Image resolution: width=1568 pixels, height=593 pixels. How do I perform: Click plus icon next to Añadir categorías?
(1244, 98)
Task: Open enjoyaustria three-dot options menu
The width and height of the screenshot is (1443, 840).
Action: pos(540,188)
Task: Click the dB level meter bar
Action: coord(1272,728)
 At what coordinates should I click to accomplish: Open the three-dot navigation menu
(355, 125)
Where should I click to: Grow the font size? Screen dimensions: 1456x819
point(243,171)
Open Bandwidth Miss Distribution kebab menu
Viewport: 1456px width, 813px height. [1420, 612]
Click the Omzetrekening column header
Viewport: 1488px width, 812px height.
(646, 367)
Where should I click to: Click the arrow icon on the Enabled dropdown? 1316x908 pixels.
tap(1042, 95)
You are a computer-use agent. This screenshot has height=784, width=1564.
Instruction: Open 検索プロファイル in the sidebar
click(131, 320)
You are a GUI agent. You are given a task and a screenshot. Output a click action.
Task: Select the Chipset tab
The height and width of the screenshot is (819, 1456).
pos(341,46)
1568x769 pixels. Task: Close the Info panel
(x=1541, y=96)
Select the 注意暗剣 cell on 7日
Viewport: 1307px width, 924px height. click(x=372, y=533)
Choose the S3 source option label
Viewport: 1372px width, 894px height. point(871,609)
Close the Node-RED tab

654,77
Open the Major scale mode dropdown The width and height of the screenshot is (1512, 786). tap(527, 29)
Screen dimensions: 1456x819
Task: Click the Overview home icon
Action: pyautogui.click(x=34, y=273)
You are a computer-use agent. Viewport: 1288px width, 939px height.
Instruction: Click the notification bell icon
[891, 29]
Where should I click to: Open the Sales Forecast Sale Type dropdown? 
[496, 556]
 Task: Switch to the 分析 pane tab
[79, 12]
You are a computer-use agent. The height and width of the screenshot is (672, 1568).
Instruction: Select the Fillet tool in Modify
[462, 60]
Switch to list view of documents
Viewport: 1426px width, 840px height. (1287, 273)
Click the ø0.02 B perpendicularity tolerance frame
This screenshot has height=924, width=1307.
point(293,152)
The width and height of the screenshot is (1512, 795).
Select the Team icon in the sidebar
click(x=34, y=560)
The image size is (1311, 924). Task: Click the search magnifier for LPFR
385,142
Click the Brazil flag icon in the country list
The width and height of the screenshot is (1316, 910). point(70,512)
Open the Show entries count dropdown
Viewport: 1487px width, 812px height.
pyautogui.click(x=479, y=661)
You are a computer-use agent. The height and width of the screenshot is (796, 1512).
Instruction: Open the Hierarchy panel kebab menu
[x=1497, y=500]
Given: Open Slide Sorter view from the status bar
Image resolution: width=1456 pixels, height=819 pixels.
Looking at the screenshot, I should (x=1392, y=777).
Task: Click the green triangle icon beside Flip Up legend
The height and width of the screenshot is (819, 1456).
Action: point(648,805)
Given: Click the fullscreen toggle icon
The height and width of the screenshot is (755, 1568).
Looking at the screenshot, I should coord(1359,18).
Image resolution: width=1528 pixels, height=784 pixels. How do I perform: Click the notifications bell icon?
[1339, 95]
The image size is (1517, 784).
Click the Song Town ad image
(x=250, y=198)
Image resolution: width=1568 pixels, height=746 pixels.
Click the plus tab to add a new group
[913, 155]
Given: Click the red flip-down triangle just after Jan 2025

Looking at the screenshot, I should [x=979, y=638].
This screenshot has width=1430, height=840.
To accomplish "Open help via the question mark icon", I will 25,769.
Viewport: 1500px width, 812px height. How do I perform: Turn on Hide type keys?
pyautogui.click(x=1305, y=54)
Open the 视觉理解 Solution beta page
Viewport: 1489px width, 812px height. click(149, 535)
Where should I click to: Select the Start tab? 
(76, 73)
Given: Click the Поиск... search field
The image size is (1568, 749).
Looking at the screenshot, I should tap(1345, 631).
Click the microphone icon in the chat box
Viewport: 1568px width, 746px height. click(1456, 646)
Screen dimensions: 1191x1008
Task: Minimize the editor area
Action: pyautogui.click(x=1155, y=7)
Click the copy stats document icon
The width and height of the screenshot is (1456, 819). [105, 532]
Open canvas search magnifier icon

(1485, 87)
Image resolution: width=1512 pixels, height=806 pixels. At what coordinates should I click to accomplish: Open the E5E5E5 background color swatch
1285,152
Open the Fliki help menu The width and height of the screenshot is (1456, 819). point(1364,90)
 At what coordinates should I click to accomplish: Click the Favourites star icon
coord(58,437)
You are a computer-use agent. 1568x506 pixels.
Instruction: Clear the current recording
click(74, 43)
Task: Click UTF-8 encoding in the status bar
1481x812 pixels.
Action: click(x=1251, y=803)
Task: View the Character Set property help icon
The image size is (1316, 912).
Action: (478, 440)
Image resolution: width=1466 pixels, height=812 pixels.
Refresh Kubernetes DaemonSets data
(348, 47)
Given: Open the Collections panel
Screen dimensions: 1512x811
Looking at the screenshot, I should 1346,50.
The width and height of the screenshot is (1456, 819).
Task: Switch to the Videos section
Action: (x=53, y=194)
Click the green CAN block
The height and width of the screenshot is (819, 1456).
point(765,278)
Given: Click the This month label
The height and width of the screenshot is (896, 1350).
#####
What needs to be done => Start at the line containing "Given: Open the Collections panel" and transcribe through the end of the entries. Please keep both ends and add nothing.

Answer space =>
Given: Open the Collections panel
Screen dimensions: 1512x811
Looking at the screenshot, I should 1346,50.
The width and height of the screenshot is (1456, 819).
Task: Switch to the Videos section
Action: (x=53, y=194)
Click the green CAN block
The height and width of the screenshot is (819, 1456).
point(765,278)
Given: Click the This month label
The height and width of the screenshot is (896, 1350).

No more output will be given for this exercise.